§ **Task instructions**:
• A. Reproduce the stretch of the voltage splitter text below from "wherein the reference" through "signals are non-overlapping.".
• B. Using the voltage splitter text below, decide whether each statement agrees with it. Answer yes or no for each, and quote the deciding words exactly. (i) The reference output is the output of the first switched OTA. (ii) The first and second clock signals are non-overlapping. (iii) The voltage splitter could serve as a reference voltage for a magnetic disk drive head circuit.
• C. According to the voltage splitter text below, between which two points is the commutating capacitor coupled?

----- Given text

When the outbound message includes alphanumeric or graphic information, the information is displayed on the display 324 in a conventional manner by a display function at a time determined by manipulation of the set of user controls 320. All the parts of the radio 300 are conventional but for the voltage splitter circuit 100 in the receiver 304.

While the voltage splitter has been described above as being used in conjunction with a radio receiver demodulator, it will be appreciated that it is equally beneficial for use in many other applications, such as a reference voltage for a magnetic disk drive head circuit or a compact disk read only memory (CD-ROM) optical head circuit.

By now it should be appreciated that there has been provided a voltage splitter circuit 100 which provides a one-half supply voltage reference that has an integrated circuit area that is much smaller than the area used by prior art voltage splitter circuits, while providing a more precise voltage reference while requiring less power to operate.

Claims

1. A voltage splitter circuit that generates a one-half supply voltage at a reference output, comprising:

a first switched operational transconductance amplifier (OTA);

a first transistor switch that is controlled by a first clock signal to periodically switch a first supply voltage to a non-inverting input of the first switched OTA;

a second switched OTA;

a second transistor switch that is controlled by an inverted second clock signal to periodically switch a second supply voltage to a non-inverting input of the second switched OTA;

a commutating capacitor coupled between the non-inverting input of the first switched OTA and the non-inverting input of the second switched OTA;

a first filter capacitor coupled between an output of the first switched OTA and the first supply voltage;

a second filter capacitor coupled between an output of the second switched OTA and the first supply voltage; and

a third switched OTA,

wherein the output of the second switched OTA is coupled to an inverting input of the second switched OTA and to a non-inverting input of the third switched OTA, and

wherein the output of the first switched OTA is coupled to an inverting input of the first switched OTA and to an inverting input of the third switched OTA, and

wherein an output of the third switched OTA is coupled to the non-inverting input of the first switched OTA, and

wherein the reference output is the output of the second switched OTA, and

wherein the second switched OTA is controlled by the first clock signal and an inverted first clock signal, and

wherein the first and third switched OTAs are controlled by a second clock signal and the inverted second clock signal, and

wherein the first and second clock signals are non-overlapping.

2. The voltage splitter circuit according to claim 1, wherein the first clock signal has a first duty cycle less than 50% and the second clock signal has a second duty cycle approximately equal to the first duty cycle.

----------
----- Entries shown

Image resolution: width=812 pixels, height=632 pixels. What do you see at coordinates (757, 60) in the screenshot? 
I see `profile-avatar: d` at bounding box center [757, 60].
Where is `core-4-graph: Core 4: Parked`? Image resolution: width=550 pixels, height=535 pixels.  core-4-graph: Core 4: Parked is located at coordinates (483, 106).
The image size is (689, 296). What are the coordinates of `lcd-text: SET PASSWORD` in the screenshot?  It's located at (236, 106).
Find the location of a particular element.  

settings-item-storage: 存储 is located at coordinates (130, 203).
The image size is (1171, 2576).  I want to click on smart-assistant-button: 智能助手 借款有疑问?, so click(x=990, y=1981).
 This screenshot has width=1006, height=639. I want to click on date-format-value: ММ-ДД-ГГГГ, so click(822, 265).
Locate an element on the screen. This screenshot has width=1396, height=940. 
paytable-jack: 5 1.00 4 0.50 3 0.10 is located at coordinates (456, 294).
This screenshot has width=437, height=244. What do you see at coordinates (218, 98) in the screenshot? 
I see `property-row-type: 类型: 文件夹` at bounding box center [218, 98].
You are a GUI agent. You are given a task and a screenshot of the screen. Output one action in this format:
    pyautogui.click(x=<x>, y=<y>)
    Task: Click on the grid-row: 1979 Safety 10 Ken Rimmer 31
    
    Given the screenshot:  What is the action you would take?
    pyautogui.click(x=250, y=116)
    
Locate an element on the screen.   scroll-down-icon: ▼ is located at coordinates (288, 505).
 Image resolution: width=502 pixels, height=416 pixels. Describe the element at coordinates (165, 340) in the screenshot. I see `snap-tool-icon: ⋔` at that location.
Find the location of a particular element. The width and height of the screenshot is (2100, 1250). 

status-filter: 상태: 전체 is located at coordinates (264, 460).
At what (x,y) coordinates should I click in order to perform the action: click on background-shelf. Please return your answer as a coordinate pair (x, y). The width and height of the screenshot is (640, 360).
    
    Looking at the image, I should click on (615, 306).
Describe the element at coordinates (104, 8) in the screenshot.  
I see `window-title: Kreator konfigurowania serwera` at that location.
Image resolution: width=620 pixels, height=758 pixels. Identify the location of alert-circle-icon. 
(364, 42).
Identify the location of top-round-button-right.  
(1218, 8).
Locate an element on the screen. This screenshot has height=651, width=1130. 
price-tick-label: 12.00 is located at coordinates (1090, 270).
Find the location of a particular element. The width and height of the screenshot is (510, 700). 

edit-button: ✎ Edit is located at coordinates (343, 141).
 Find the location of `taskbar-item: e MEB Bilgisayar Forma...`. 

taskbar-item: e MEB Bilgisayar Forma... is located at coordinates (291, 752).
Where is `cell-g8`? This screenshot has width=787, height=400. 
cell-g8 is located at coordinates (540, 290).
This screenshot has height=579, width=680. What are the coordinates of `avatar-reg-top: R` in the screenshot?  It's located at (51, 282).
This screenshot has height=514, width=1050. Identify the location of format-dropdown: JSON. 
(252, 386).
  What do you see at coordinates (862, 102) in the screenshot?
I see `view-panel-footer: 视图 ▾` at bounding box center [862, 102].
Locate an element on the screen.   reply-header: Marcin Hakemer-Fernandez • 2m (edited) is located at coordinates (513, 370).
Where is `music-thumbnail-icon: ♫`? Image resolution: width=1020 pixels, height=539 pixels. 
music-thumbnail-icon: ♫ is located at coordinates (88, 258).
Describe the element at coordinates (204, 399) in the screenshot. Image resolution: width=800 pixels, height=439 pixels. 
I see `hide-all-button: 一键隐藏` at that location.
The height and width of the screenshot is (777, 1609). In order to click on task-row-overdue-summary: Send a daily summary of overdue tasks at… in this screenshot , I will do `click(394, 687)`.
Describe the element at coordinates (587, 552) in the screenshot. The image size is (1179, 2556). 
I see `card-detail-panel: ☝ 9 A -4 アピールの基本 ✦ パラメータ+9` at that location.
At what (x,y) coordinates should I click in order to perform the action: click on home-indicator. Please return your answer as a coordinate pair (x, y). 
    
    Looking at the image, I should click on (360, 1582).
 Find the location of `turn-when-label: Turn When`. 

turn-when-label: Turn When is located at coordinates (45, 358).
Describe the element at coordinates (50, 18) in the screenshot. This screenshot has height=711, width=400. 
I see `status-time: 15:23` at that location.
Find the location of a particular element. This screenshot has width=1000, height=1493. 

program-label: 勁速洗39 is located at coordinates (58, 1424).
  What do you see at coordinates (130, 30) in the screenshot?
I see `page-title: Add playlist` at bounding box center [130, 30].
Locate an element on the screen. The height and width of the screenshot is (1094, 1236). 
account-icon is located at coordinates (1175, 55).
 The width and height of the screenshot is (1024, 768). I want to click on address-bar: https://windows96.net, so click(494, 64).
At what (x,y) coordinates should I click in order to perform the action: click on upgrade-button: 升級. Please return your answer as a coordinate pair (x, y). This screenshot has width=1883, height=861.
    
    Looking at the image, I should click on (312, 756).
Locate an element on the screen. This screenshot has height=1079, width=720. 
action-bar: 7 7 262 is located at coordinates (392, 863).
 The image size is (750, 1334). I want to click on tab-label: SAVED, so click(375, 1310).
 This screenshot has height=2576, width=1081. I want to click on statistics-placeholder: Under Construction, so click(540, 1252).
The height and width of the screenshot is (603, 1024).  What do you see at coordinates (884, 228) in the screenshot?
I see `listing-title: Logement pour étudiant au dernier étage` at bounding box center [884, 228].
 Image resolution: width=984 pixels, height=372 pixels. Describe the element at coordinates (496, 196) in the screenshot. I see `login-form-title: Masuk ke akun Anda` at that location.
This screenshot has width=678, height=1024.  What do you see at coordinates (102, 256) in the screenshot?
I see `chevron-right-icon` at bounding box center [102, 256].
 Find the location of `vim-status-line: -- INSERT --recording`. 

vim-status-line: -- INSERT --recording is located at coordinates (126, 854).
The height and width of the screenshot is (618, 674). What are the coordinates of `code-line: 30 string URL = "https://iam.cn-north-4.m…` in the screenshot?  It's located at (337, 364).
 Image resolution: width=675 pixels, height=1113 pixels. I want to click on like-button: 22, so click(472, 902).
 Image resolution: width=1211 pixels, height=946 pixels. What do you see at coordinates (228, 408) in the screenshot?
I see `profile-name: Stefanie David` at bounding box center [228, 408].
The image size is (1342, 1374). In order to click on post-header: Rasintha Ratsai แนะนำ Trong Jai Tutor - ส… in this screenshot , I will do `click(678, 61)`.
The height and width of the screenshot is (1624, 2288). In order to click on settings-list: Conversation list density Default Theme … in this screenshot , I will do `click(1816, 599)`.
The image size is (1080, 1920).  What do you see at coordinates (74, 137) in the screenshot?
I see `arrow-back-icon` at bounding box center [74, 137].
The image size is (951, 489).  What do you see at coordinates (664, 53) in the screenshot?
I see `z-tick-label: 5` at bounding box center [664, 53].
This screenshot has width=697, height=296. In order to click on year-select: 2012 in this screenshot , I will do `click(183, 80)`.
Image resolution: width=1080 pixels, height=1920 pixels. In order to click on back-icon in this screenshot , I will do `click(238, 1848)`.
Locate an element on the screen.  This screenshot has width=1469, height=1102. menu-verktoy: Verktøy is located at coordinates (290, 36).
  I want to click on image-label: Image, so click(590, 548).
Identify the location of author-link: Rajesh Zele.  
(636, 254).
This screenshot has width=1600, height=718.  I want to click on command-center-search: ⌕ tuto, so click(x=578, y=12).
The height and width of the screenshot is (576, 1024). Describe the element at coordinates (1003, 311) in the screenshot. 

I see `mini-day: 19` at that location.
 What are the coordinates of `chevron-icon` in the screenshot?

----------

§ **Numbered answers**:
• A.
wherein the reference output is the output of the second switched OTA, and

wherein the second switched OTA is controlled by the first clock signal and an inverted first clock signal, and

wherein the first and third switched OTAs are controlled by a second clock signal and the inverted second clock signal, and

wherein the first and second clock signals are non-overlapping.

• B.
(i) No: "wherein the reference output is the output of the second switched OTA"
(ii) Yes: "wherein the first and second clock signals are non-overlapping"
(iii) Yes: "such as a reference voltage for a magnetic disk drive head circuit"

• C. Between the non-inverting input of the first switched OTA and the non-inverting input of the second switched OTA.